1. UM INSTITUTO DE CIÊNCIA E TECNOLOGIA

 

O Instituto de Tecnologia ORT do Rio de Janeiro é uma instituição judaica brasileira sem fins lucrativos que mantinha, sob a direção de Hugo Malajovich, uma política de bolsas de estudo favorecedora do ingresso de alunos das mais variadas origens, sem distinções de credo, em um convívio sem preconceitos e um ambiente cidadão totalmente comprometido com a educação.

 

Essa política transformou uma escola técnica em um Instituto de Ciência e Tecnologia que ganhou o reconhecimento e os elogios de numerosas personalidades nacionais e internacionais, como os Prêmios Nobel Ada Yonath e Dan Schechtman.

 

Tive o privilégio de participar dessa experiência nos 25 anos em que lá lecionei e atuei como coordenadora do Curso Técnico de Biotecnologia (Nível Médio) e da área de Ciências, comum a todos os alunos.
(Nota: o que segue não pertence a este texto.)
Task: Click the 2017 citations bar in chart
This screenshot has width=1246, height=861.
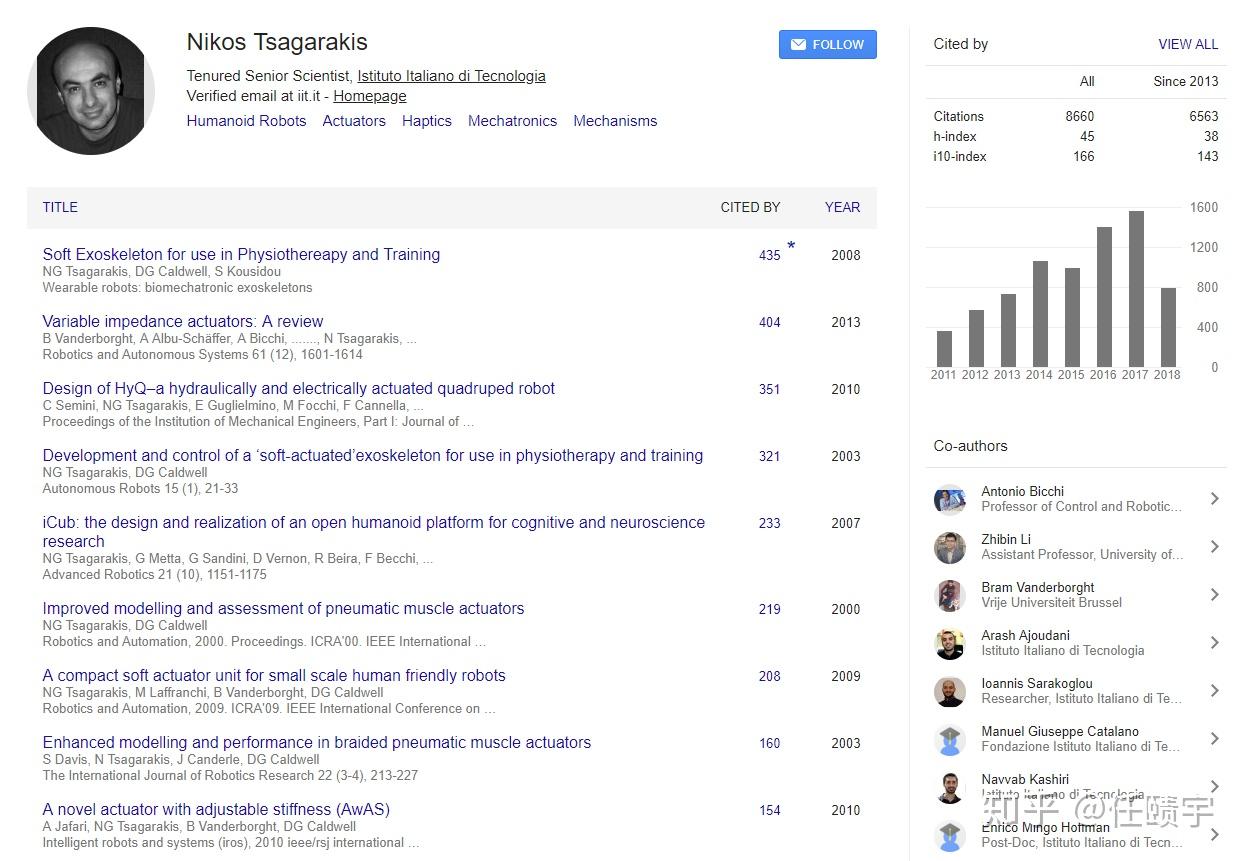Action: 1136,289
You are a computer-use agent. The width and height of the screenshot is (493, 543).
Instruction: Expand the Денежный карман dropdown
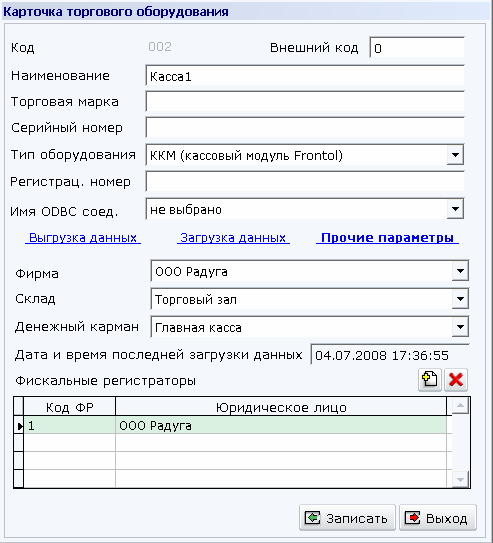pos(460,327)
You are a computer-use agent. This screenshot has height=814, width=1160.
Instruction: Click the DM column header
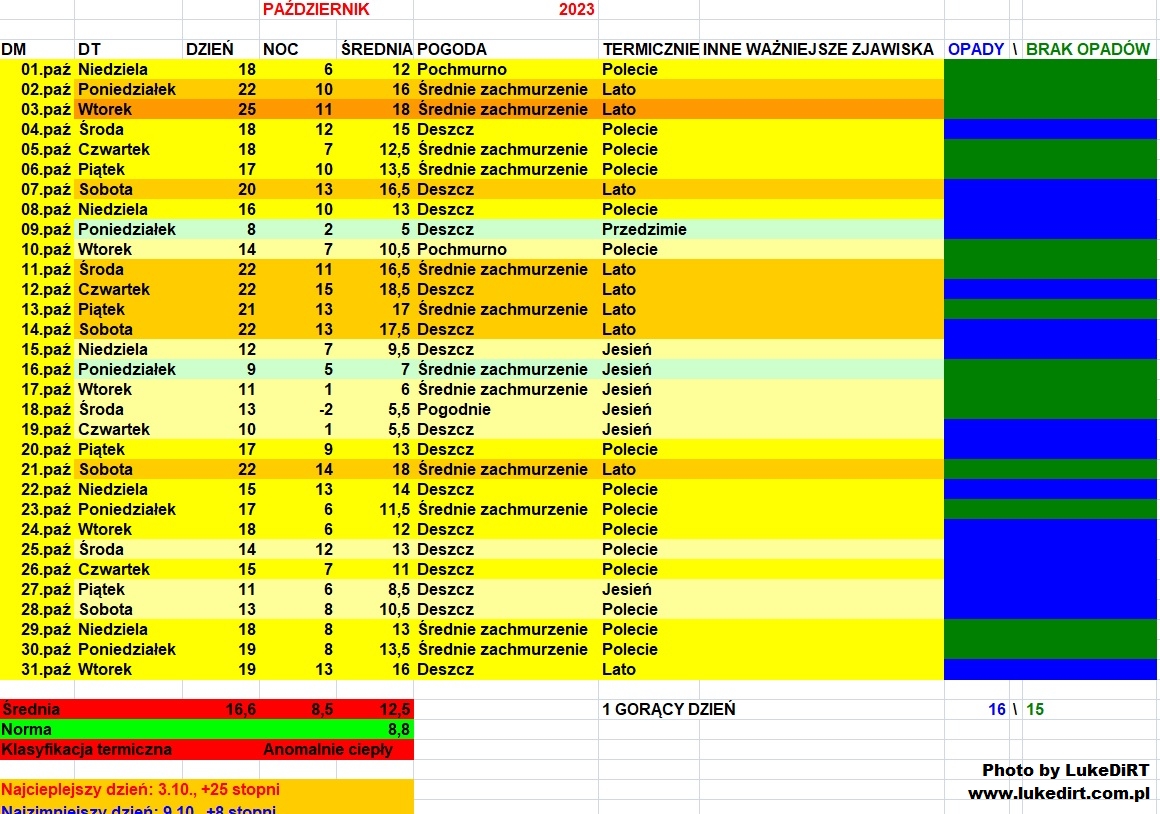pyautogui.click(x=13, y=49)
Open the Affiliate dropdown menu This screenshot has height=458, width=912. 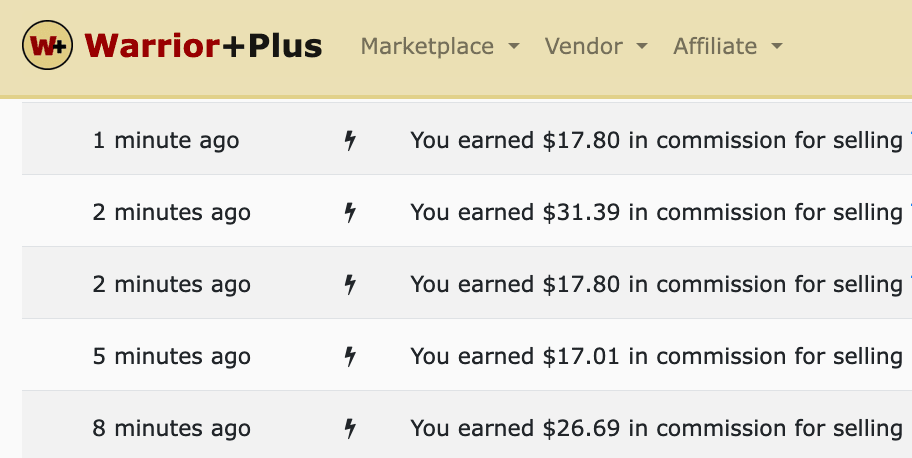click(727, 46)
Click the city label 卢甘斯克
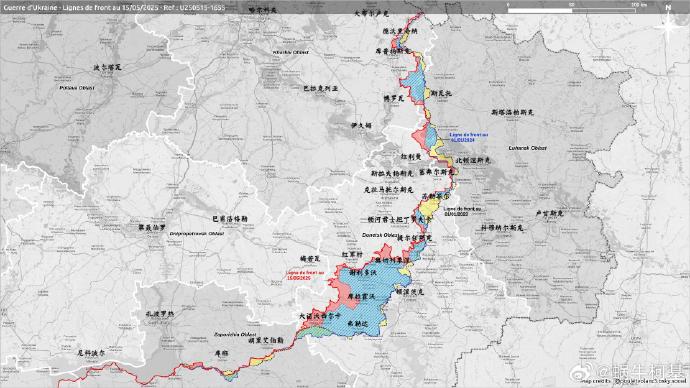The image size is (690, 388). (x=550, y=213)
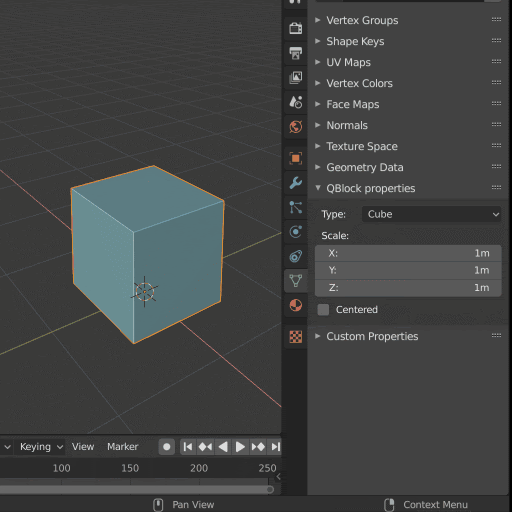Viewport: 512px width, 512px height.
Task: Open the Scene properties icon
Action: click(296, 102)
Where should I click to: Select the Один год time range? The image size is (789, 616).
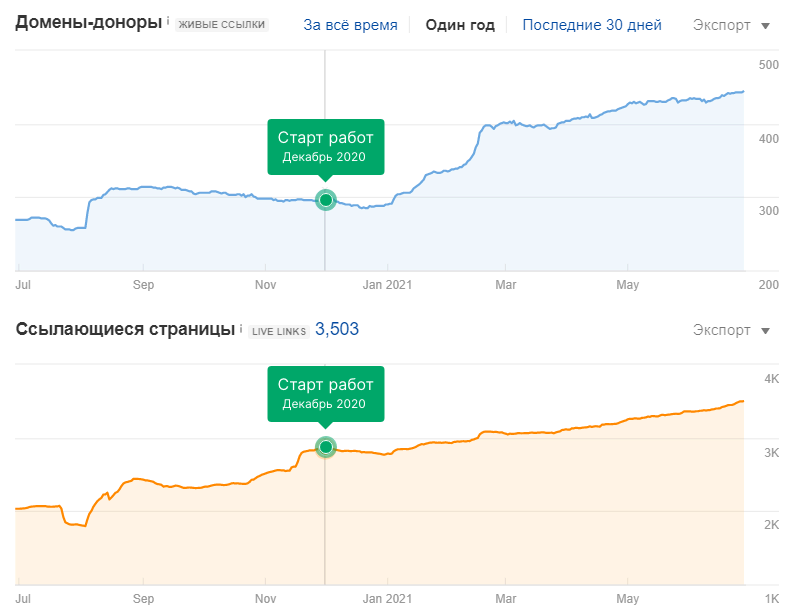[x=460, y=25]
Uma etapa importante na minha vida profissional, encerrada em 2015, durante a qual fui responsável pela criação e o andamento do Curso de Biotecnologia e da montagem de seis laboratórios que atenderam centenas de alunos.

 

Os primeiros anos foram muito difíceis. Tivemos que criar e inventar novas formas de ministrar as aulas práticas com materiais de baixo custo, descartáveis e usados no dia a dia. Um trabalho árduo que, posteriormente, me valeu o prêmio Beatrice Wand-Polak (2008), outorgado por World ORT aos professores que se destacavam no desenvolvimento de novos programas, materiais e tecnologias educacionais.

 

Na medida em que o trabalho era reconhecido e apreciado e que nossos graduados obtinham sucesso em seus empreendimentos, foram chegando upgrades para os seis laboratórios que, em 2015, estavam muito bem equipados (Tabela 1).

 

Tabela 1: Laboratórios* construídos e equipados com o apoio de World ORT e ORT Brasil, Itaú Unibanco, Servenco, empresas Klabin, família Ostrovsky, família Maimon (EPTCA), Jayme Gudel, Colônia de Férias Henrique Lemle.

Observação

 

* Os cursos de Eletrônica, Informática e Comunicação Social tinham laboratórios específicos.

 

**  Núcleo Experimental de Educação Ambiental (NEDEA) na Colônia de Férias Henrique Lemle (Petrópolis).

 

Entre 1992 e 2015, o Curso de Biotecnologia formou 260 técnicos em Biotecnologia (Nível Médio), que completaram mais de cem trabalhos finais de boa qualidade e tiveram excelentes resultados nos exames de ingresso às universidades. Muitos deles são hoje brilhantes profissionais.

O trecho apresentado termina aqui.